Though I could understand their language earlier, I hadn’t known how to speak it. Only by listening to their conversation just now had I slowly begun to recall how to form words, and even then, it was halting and broken. Many words eluded me, and I had to struggle to piece together a coherent sentence from the tattered remnants of memory.

“I’m sorry,” Jared whispered, his voice laden with guilt. “I couldn’t convince him to let you stay.” I didn’t have the heart to tell him that the girl he truly cared for, Parula, was likely already gone.

“It’s alright,” I tried to smile at him. “It’s not your fault.” After all, as a transmigrator, I held no attachment to this so-called "home." Death, too, seemed a matter of indifference now; it wasn’t as if I hadn’t experienced it before.

Though merely a lad of sixteen or seventeen summers, he carried me in his arms with an ease that suggested I was as light as a thistledown, or perhaps he was simply that robust.

He didn’t take me far, just around the corner into a dead-end alley. Flanked by soot-stained, towering tenements on two sides, it offered some meager shelter from the wind and rain, though the place was still appallingly squalid, a true den of misery.

Huddled in the narrow passage were numerous ragged figures, their hair matted like old rope, faces grimy with the city’s filth. They lay or sat scattered about, some possessing a threadbare blanket, others with scarcely enough rags to cover themselves.
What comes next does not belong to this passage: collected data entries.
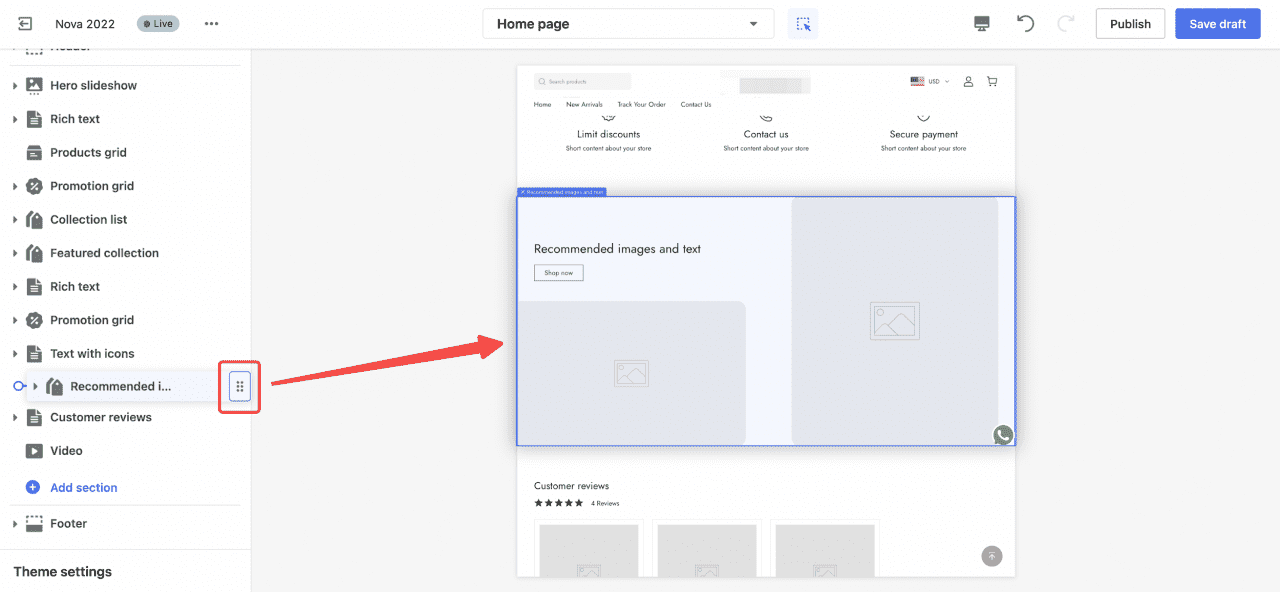Click the drag handle on Recommended section
Viewport: 1280px width, 592px height.
click(240, 387)

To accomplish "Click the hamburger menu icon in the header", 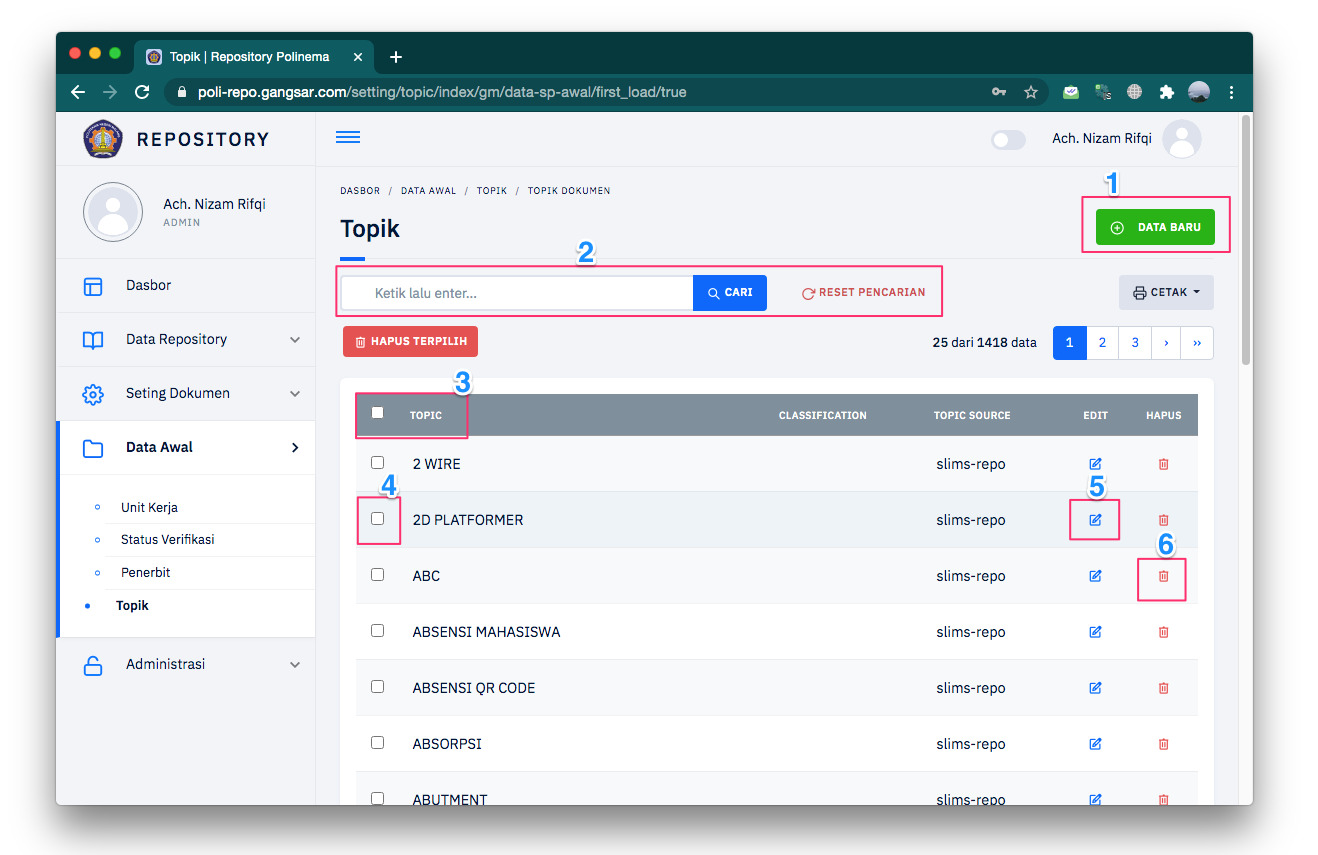I will point(348,138).
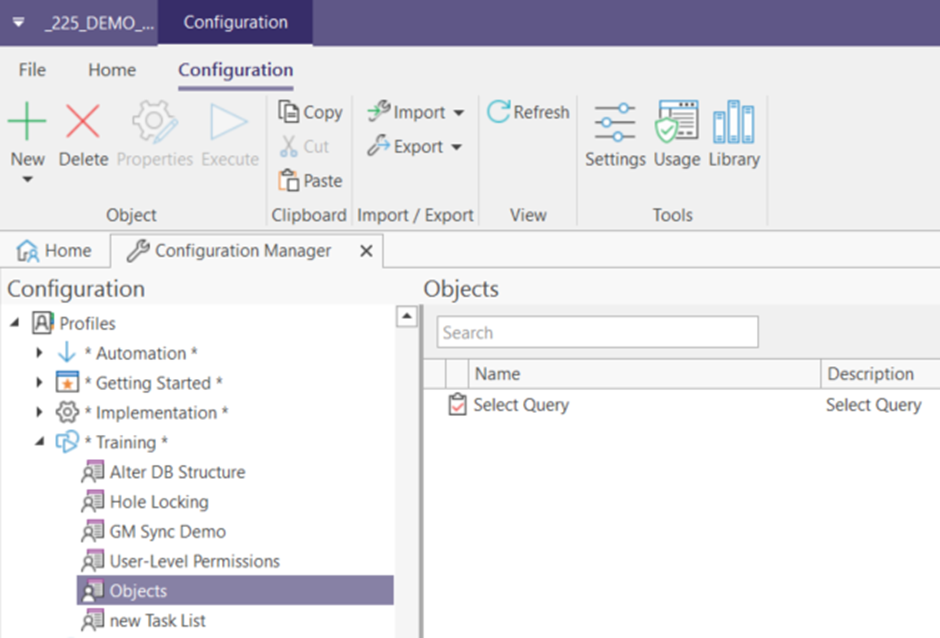Screen dimensions: 940x638
Task: Click inside the Objects search field
Action: pyautogui.click(x=596, y=332)
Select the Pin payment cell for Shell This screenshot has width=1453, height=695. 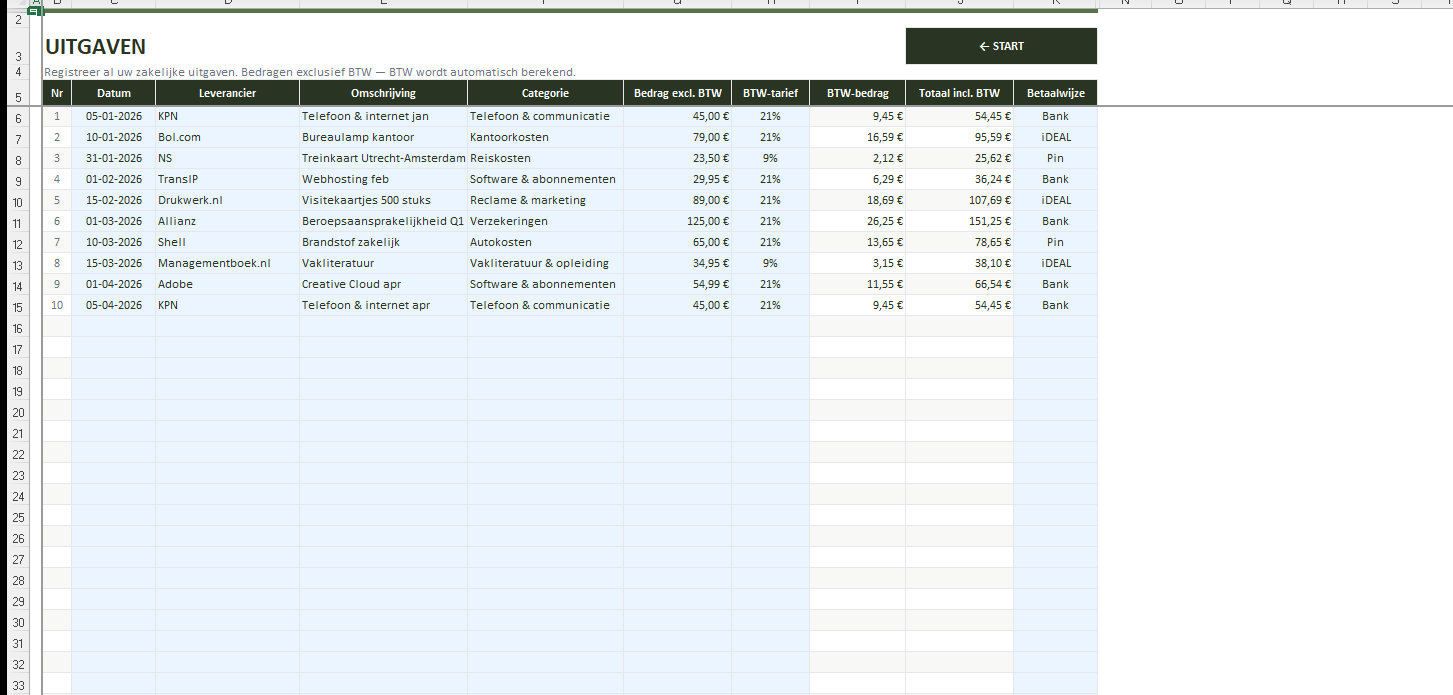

These were the vagrants. I had already surmised that I’d been thrust into a slum, and these individuals were the lowest of the low, even within that wretched hierarchy.

Jared glanced at the listless, hollow-eyed figures, more shades than men, then, still seemingly uneasy, carried me a little deeper into the alley. He gently placed me in a darker corner, where I would be less conspicuous. Then, he gathered some discarded news-sheets and tattered scraps of cloth from the surroundings and carefully draped them over me, an attempt to provide some warmth. I was too weak to refuse his kindness.

“I’ll come back for you,” he promised before leaving, his voice firm with conviction. “Wait for me.” I felt no particular surge of emotion. What could he do even if he returned? Could he cure my illness?

After Jared left, I lay alone and helpless in the corner. Dusk bled into a starless night, the gas lamps far off casting only feeble glows. Some of the vagrants gathered refuse into braziers fashioned from old buckets, lighting fires to huddle around for warmth, their conversations a bleak murmur of their tragic fates and the crude, desperate jests that passed for laughter in such places.

I felt the chill of night bit deep; the air grew teeth as darkness fell. And with the high fever still burning through me, the cold felt even more intense. My body shivered uncontrollably. It was only then that I could truly appreciate Jared’s subtle, thoughtful care. If not for the papers and rags he’d covered me with, offering a fragile barrier against the biting night wind, I would have been far worse off. Yet, this thin layer was far from enough; I was still trembling violently.

At the same time, a stark realization finally penetrated my fever-addled, heavy mind: I was now in the body of a young girl. Among these vagrants, there were virtually no young women. Young women, if they had no other recourse, could often find a grim way to earn their keep, a last, desperate trade to fend off starvation. Those who remained here, among these men, were truly the dregs, the forgotten refuse of the city, with nothing left to offer but their misery.

If they discovered a defenseless young girl here… what they might do was utterly unimaginable. Things could happen that I would find absolutely unbearable.